June 12, 2010

Virgin's Cindy Rose shares her Digital Dreams

From Saturday's Telegraph:

Cindy Rose, the company’s executive director of digital entertainment, is tasked with delivering [Virgin Media's] vision.
Although Rose did not broker the partnership with Tivo, it’s her job to make sure it’s as transformational as the company hopes. She says that it brings the best of the web to the TV screen, in the form of apps, and offers a search service which is “smarter than Google”.
It is the smart recommendation tools which historically have set Tivo apart from its rivals, pointing users in the direction of programmes the service thinks a user will enjoy based on other Tivo audience members with similar tastes, or previous viewing habits. The Tivo box then downloads these shows, saving them on the hard drive and no distinction is made between content that has been recorded via TV or downloaded via broadband.
There will also be apps such as Spotify pre-loaded onto the service, too – so people can listen to their music, while browsing the TV menu.[...]
Rose thinks high definition will soon replace standard definition fully. Virgin, she’s keen to stress, offers it to customers for no additional charge.
More in the full interview. There's nothing particularly revelatory here (although I didn't know Spotify was in the mix), but it's an interesting read, probably timed to counter the recent Sky announcement regarding its long-promised Internet and On Demand services.

2 comments:

Erich said...

Much nicer.

Also, isn't it time for a new poll? You had one some time ago asking which HD channels people were most looking forward to.
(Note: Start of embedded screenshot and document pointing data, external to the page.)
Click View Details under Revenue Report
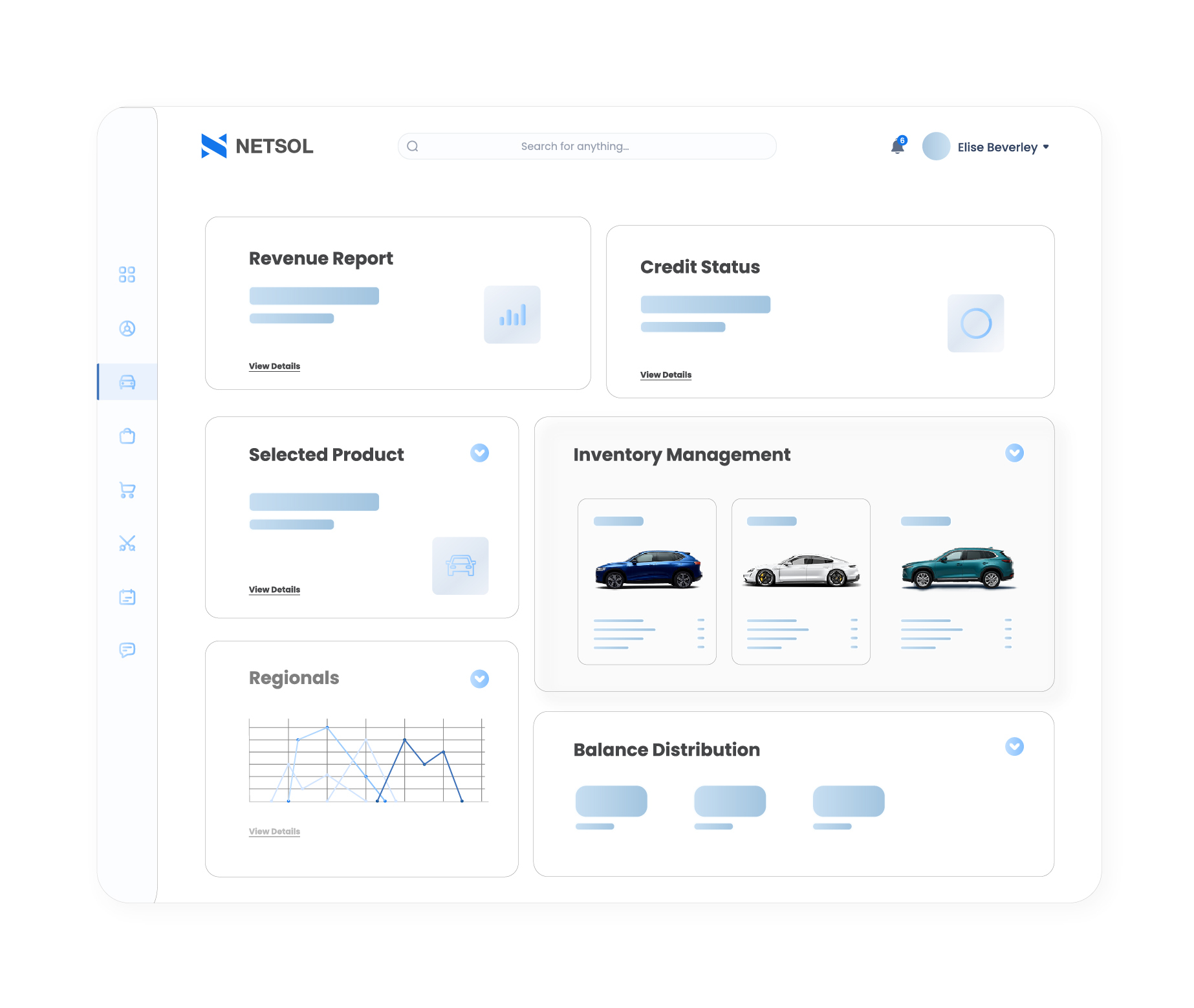Image resolution: width=1194 pixels, height=1008 pixels. (274, 367)
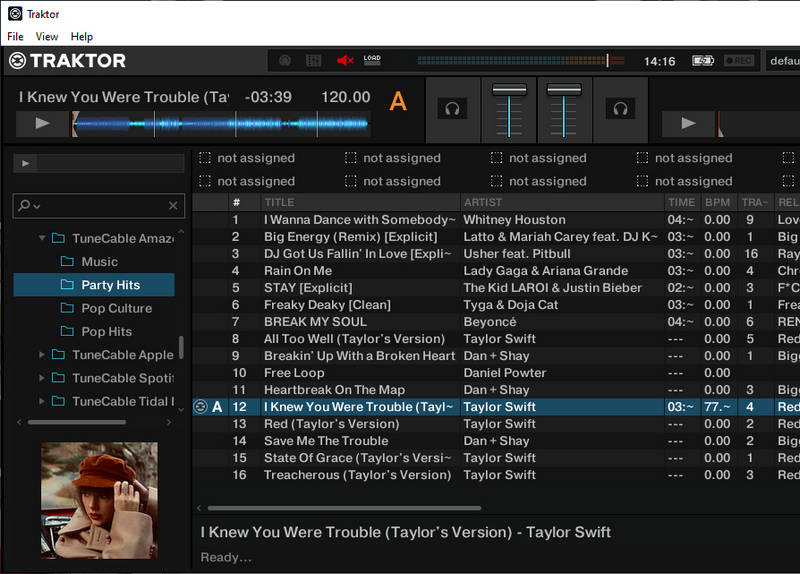
Task: Play deck A track
Action: 43,123
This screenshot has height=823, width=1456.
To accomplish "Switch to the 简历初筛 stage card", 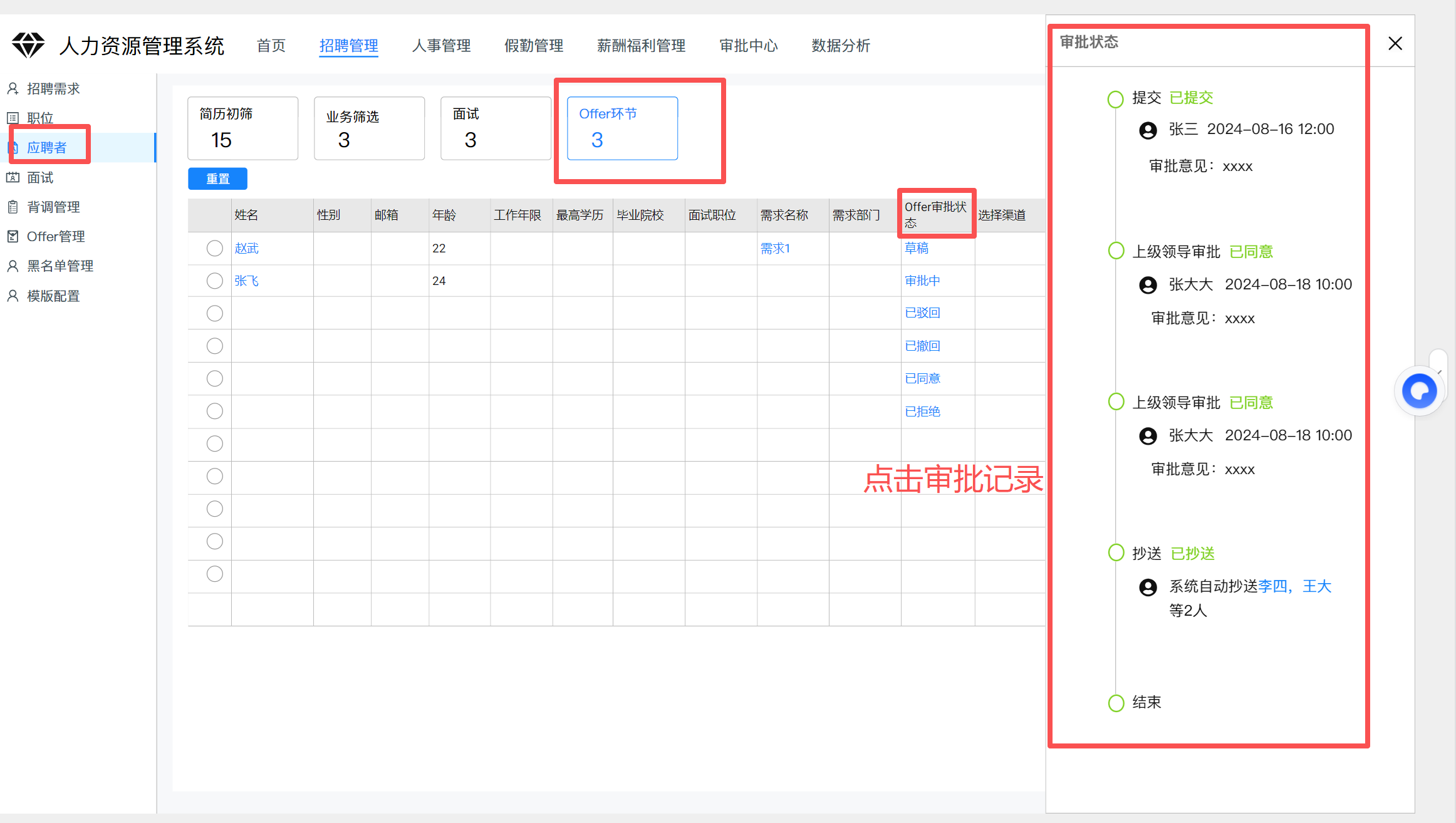I will click(243, 128).
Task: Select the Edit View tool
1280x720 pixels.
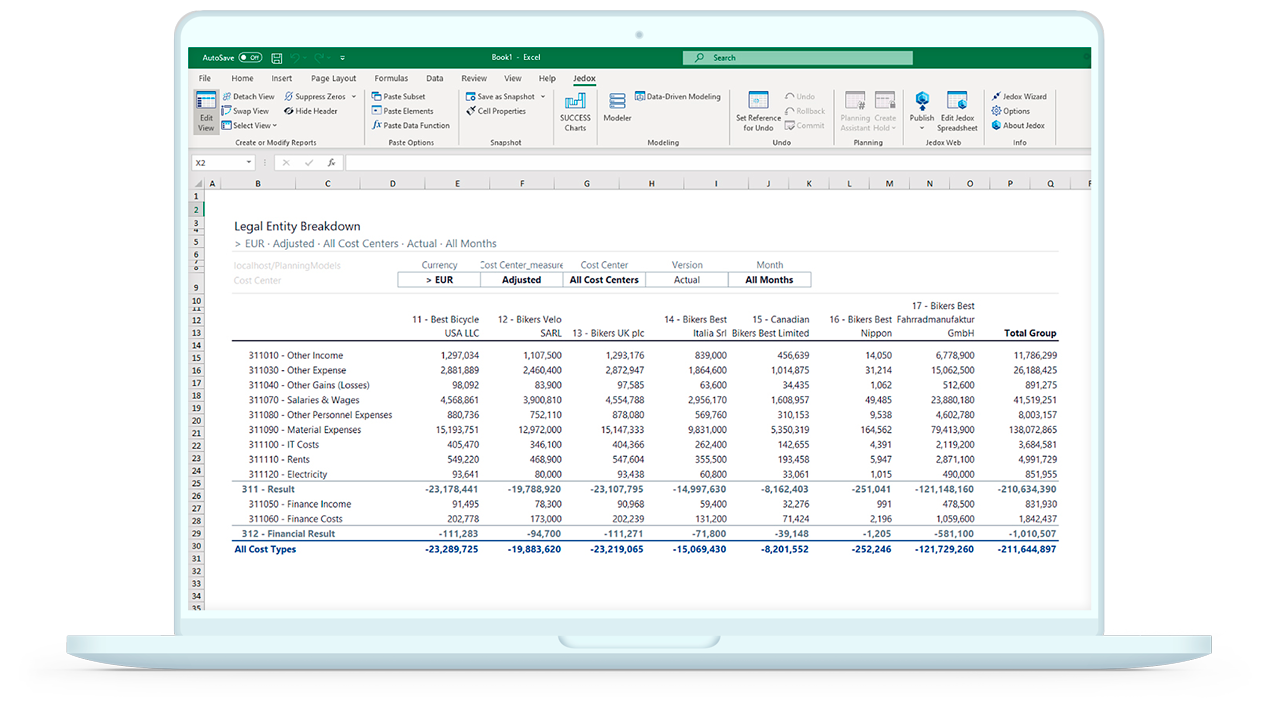Action: pos(205,113)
Before we get the next batch of Sky and other HD channels, it would be fun to see how the voting would break down, now that people have actually had some time to watch those first HD channels.

Richardr said...

The one concern I have is the more we seem to be told about the TIVO deal, the less it seems that we will be getting the full TIVO service, and instead, just certain "enhancements" to services that should really be there anyway, e.g recommendations, proper search across categories of VOD.